Qué emocionante es ese nosotros
por el que Teresa se identifica con los peores enemigos de la Iglesia de su
tiempo, como Jesús que ha tomado sobre sí el pecado del mundo... Ningún juicio
en boca de Teresa, simplemente una inmensa compasión y una total solidaridad
con el pecado de los que no creen... Se encuentra aquí un aspecto de este gran
misterio de misericordia que es la Eucaristía: Jesús en la mesa de los pecadores,
que ofrece su vida y su cuerpo, haciéndose alimento que cura el pecado del mundo.

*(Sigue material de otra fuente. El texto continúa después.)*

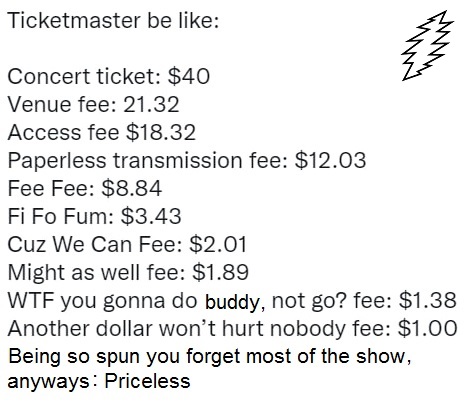Screen dimensions: 464x408
Task: Click the $1.38 amount
Action: [427, 300]
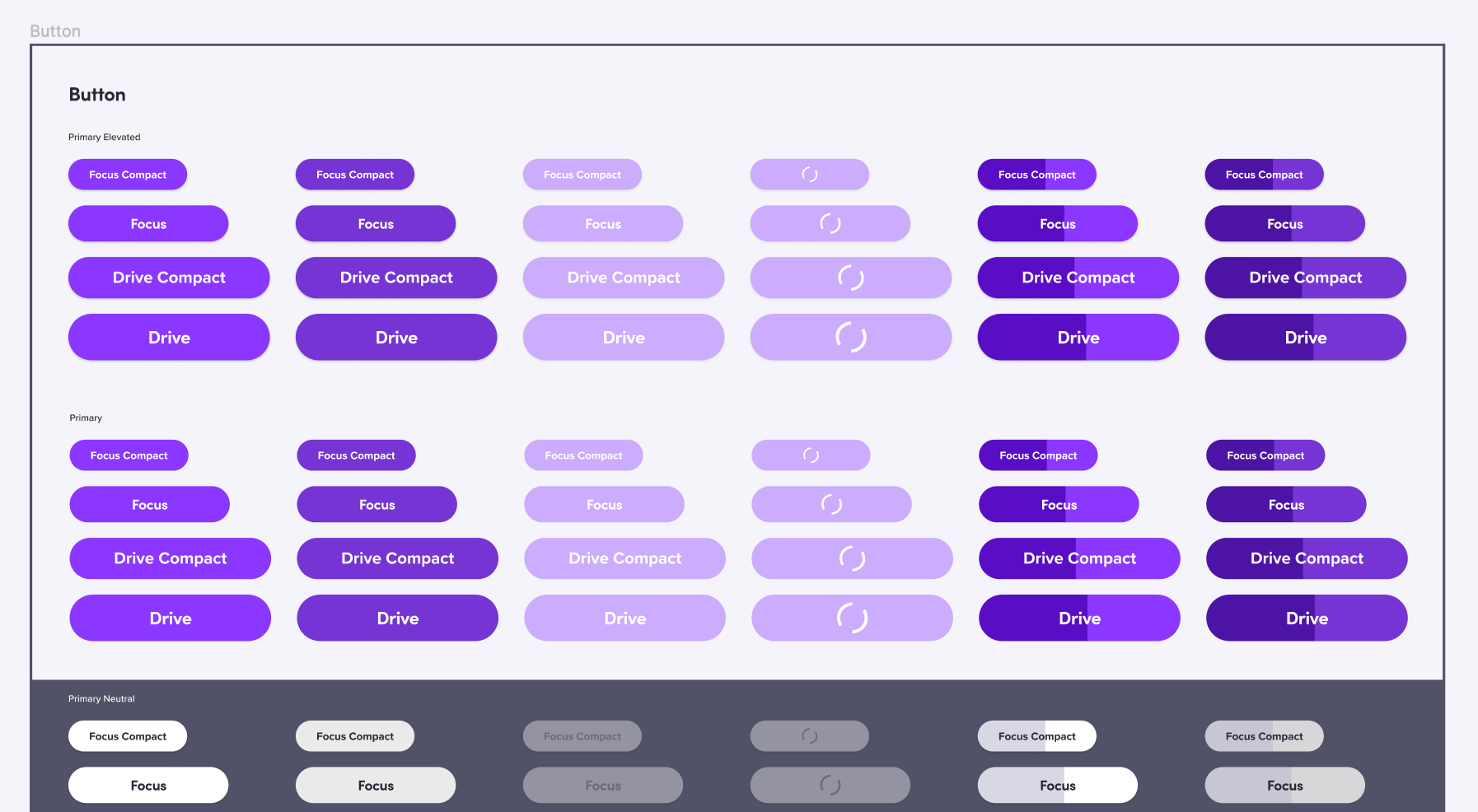Image resolution: width=1478 pixels, height=812 pixels.
Task: Select the gray "Button" frame label above the frame
Action: [55, 31]
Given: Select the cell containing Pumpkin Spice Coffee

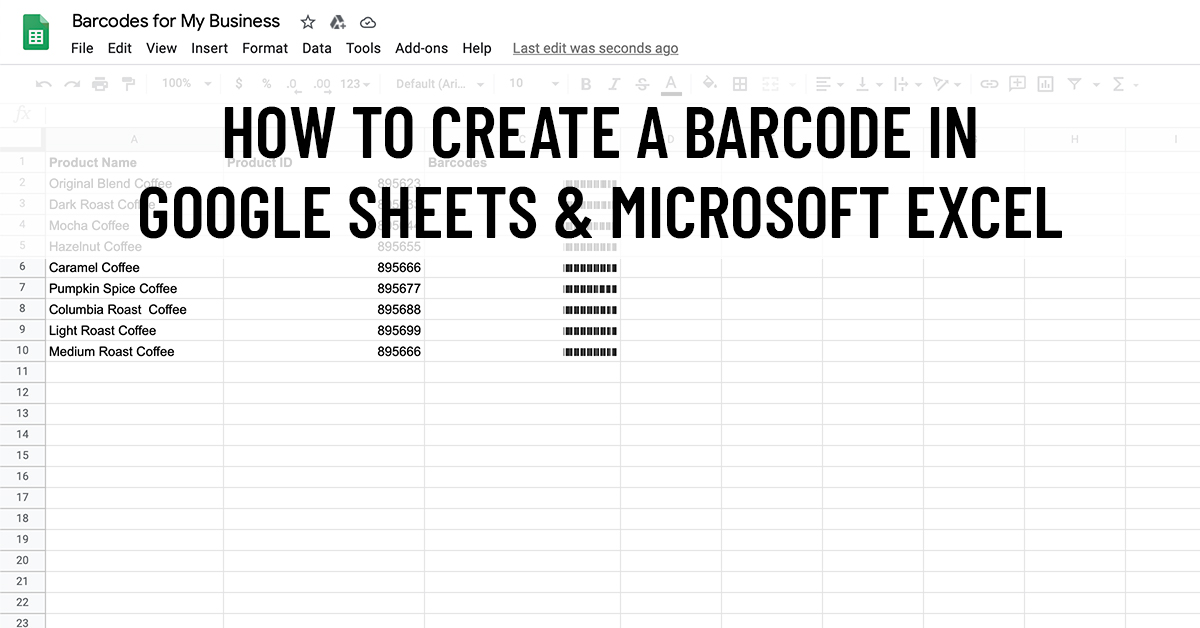Looking at the screenshot, I should click(x=112, y=288).
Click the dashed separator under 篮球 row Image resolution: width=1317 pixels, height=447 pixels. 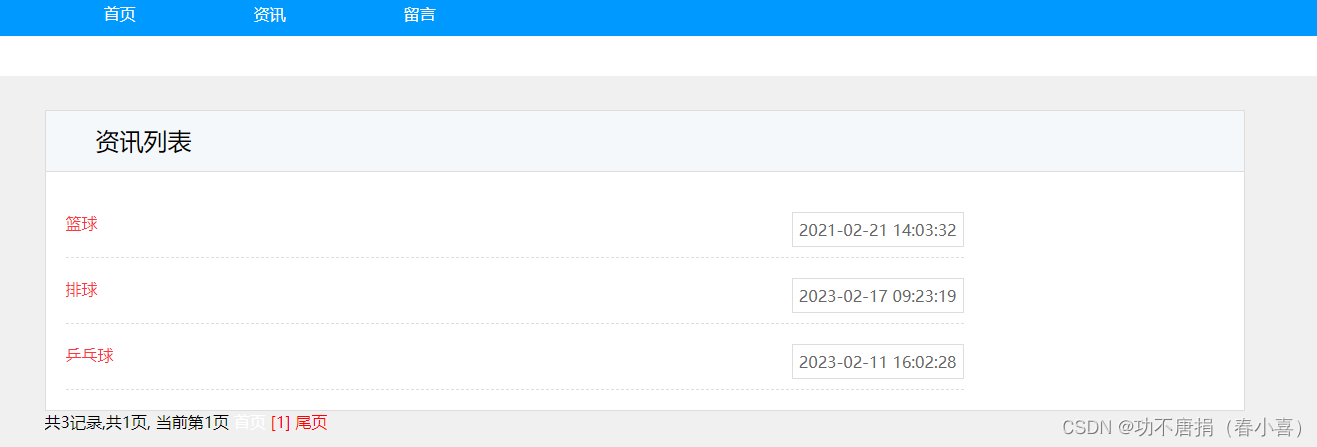click(515, 257)
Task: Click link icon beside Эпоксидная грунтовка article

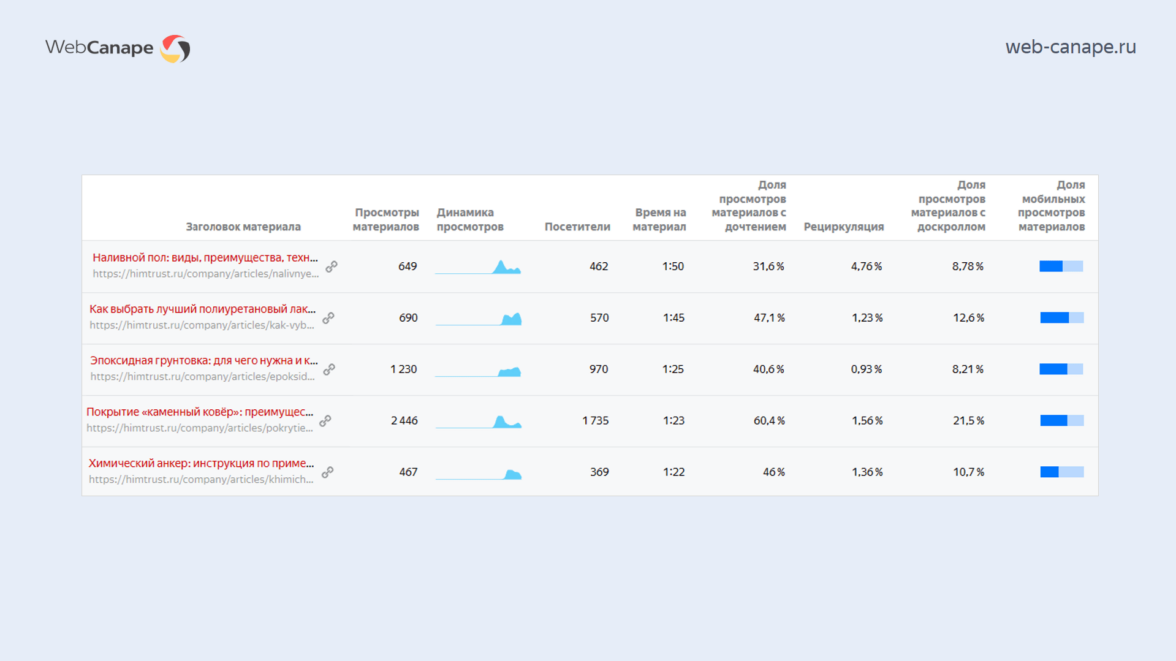Action: tap(329, 369)
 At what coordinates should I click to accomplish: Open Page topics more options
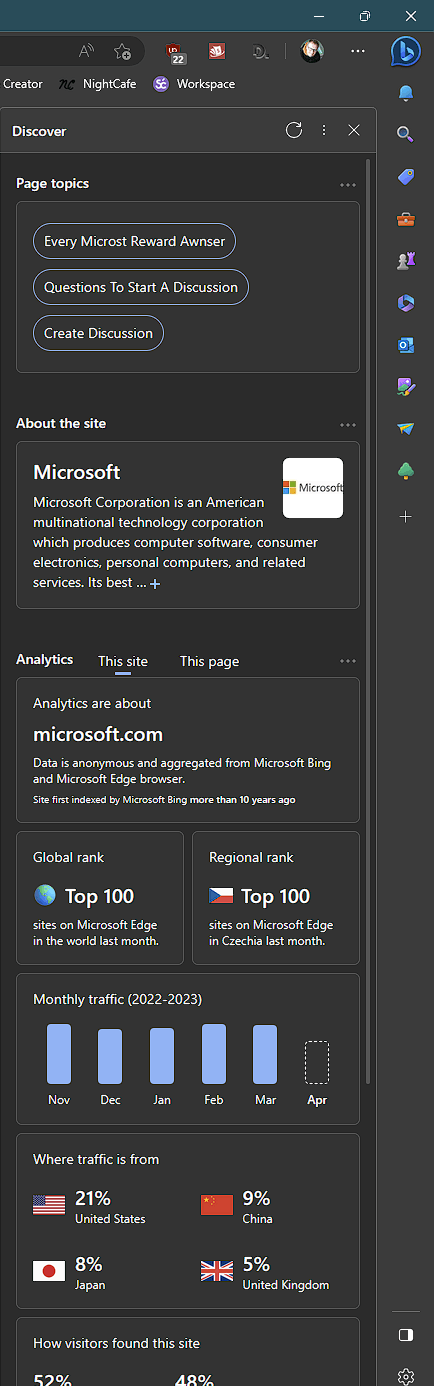348,185
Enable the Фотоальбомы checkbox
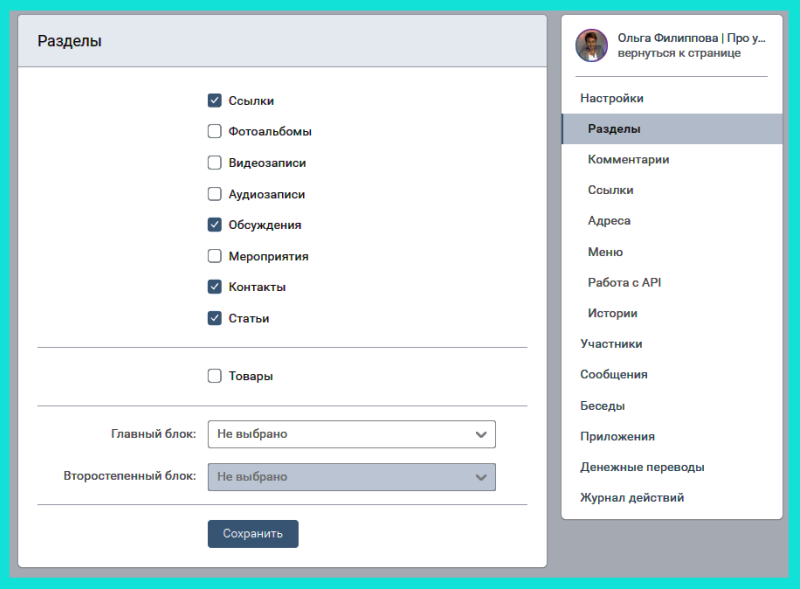The image size is (800, 589). click(214, 131)
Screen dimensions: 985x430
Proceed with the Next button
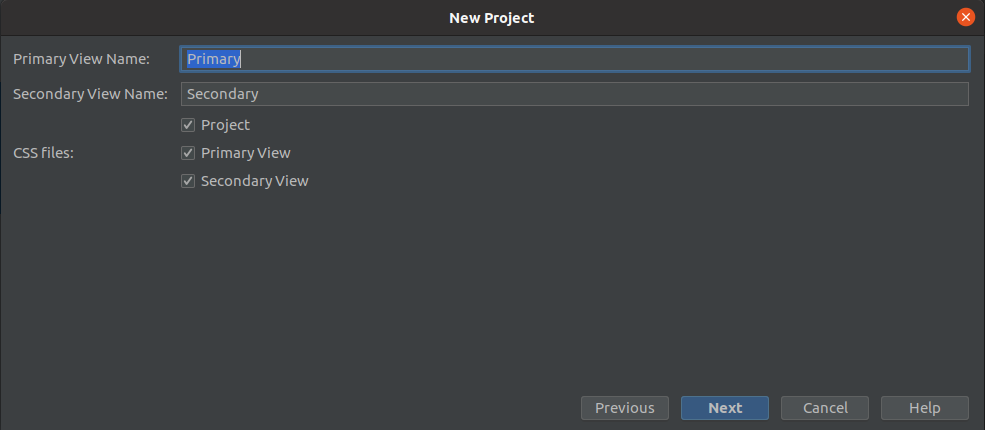[725, 408]
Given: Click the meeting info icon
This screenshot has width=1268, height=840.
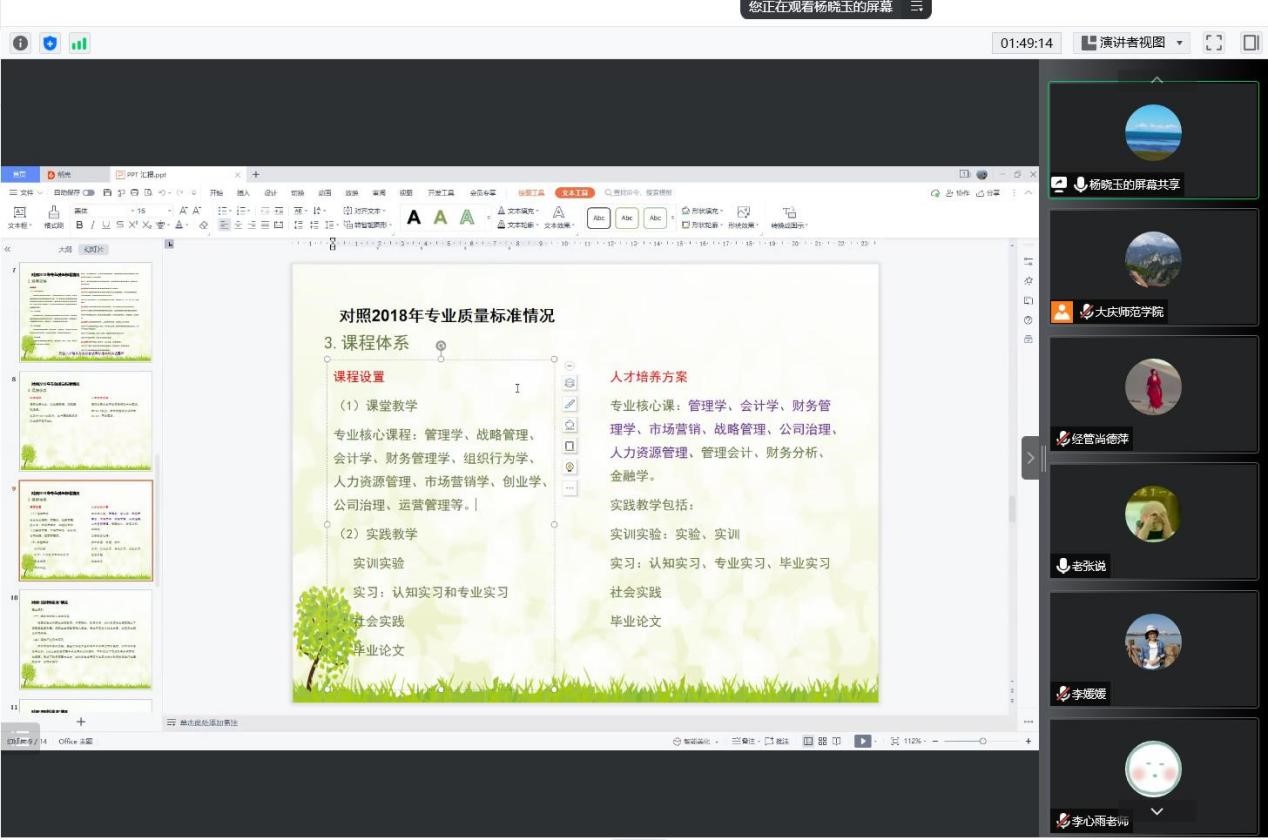Looking at the screenshot, I should [20, 43].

Por el amor ofrecido, el pan de miseria (expresión utilizada en la cena pascual
judía) se convierte en el pan de vida: «Este es el Cordero de Dios que quita
el pecado del mundo[19]».
La Eucaristía es a la vez
exigencia y don, llamada y promesa, responsabilidad y gracia. Es una invitación
apremiante a amar como Jesús ama, a dar la vida como él por nuestros hermanos,
pero también trae la certeza de que un día, cualesquiera sean nuestras flaquezas
y miserias, nos hará capaces de responder a esa invitación. La hostia que recibimos
en la misa, o que adoramos en silencio, es humilde como un grano de mostaza, podrá
sin embargo hacer de nuestros corazones un árbol donde muchos pájaros vendrán a
anidar, encontrar morada. Es pobre como un poco de levadura, y sin embargo
capaz de transformar en profundidad nuestro corazón y hacer allí un pan capaz
de saciar muchas hambres.
Jacques Philippe en «Si conocieras el don de Dios - Aprender a recibir» -Ediciones Rialp, Madrid, 2016.